OneVision got off to a strong start in Dallas through their participation in the “Blueprint for Success” panel. Joey Kolchinsky, OneVision’s founder, sat on the panel, which was rounded out by team members and founders from various industry solution providers, I attended the panel and was left with the distinct impression of an industry that is evolving and maturing. It’s more important now than ever that home technology pros run their businesses at peak efficiency. Joey and the other panelists discussed the importance of leveraging key partnerships with software and service providers to accomplish this. The audience was very engaged, and the Q&A session that followed indicated a good deal of interest surrounding OneVision’s offer in particular.

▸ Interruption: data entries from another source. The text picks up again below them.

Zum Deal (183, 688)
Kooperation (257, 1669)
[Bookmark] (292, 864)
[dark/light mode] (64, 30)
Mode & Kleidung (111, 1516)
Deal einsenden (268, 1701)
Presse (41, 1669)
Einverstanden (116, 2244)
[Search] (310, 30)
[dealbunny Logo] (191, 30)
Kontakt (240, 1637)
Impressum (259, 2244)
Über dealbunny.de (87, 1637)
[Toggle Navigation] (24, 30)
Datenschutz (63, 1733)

Huge believers in the importance of education, Joey and David Williams, the company’s Director of Technology Service, went on to lead two separate classes at CEDIA. Joey spearheaded a course titled “Service Plans are Easier than You Think”, which taught home technology pros not to overcomplicate the process of establishing service plans – a step that I know from direct experience can represent a major sticking point. The course outlined effective ways to structure plans that are easy to sell, provide real value for our clients, and enhance profitability. Highlighting proven methods, this course provided simple, and concrete steps aimed at helping home technology pros thrive in the service-based economy.

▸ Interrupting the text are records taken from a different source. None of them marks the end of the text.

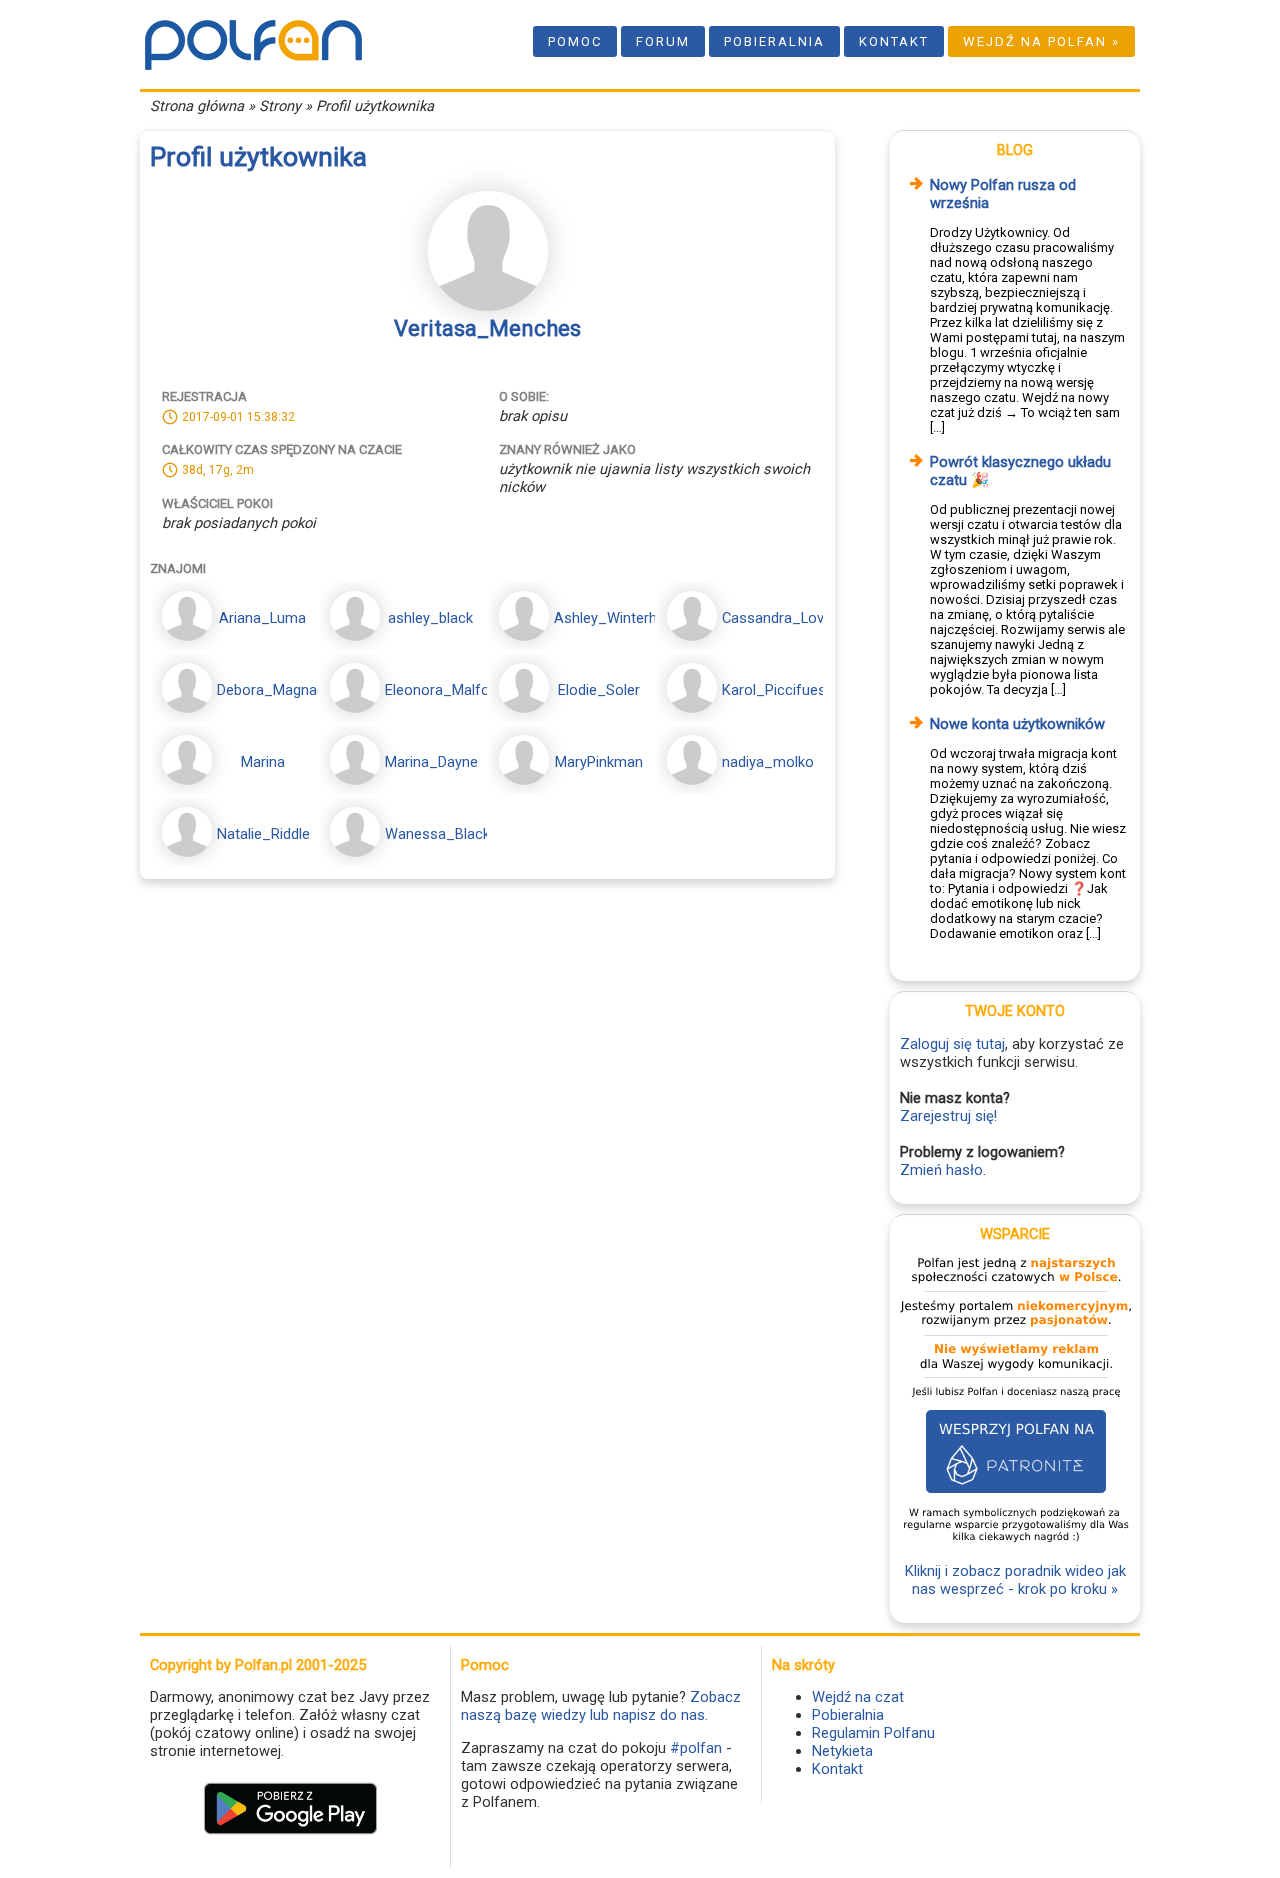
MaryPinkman (599, 762)
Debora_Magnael (272, 690)
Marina (263, 762)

Joey and David then combined forces to teach a course titled “How to Build a Successful Service Team”. This course discussed the important differences between managing successful projects teams and service teams. Our industry has long done well with the former. However establishing a culture that not only prioritizes service, but converts it into a distinct profit center, is critical for those looking for long-term growth and sustainability in our industry. Getting down to a ‘nuts and bolts’ level, this course outlined methods for service team structure, ticket management, and managing client expectations.
Both of these courses completely sold-out, strong proof that the industry is paying attention. And while I wasn’t able to attend these courses in person I heard from numerous colleagues who did that they left a strong impression on the attendees. I can also attest from having seen the material that attendees came away with specific, actionable steps they could implement right away, getting them started on the road to success with RMR and service-based pricing.
During the show I stopped by the OneVisoin / Ihiji booth numerous times and saw a steady crowd of integrators coming by to check out the new service I spoke with Joey at length both during and after the show, and am told the booth not only had a steady flow of visitors, but saw numerous surges in interest following various panels where, for one reason or another, OneVision was mentioned. I also sat in on Joey’s presentation to the HTSA group and can attest that his presentation piqued the group’s interest, and that many of the members were planning to stop by and give them a look.
Looking back at CEDIA 2016 it seems clear to me that the ideas of RMR and service-based pricing are, at long last, gaining real momentum. OneVision is coming at this challenging evolution from an entirely new angle, serving as a bellwether in this important conversation. By putting the focus squarely on service as a profit center, OneVision is helping home technology professionals shift their way of thinking, establishing a new paradigm for long-term success in the CEDIA channel. The company’s showings in Dallas indicate to me that the industry is paying close attention.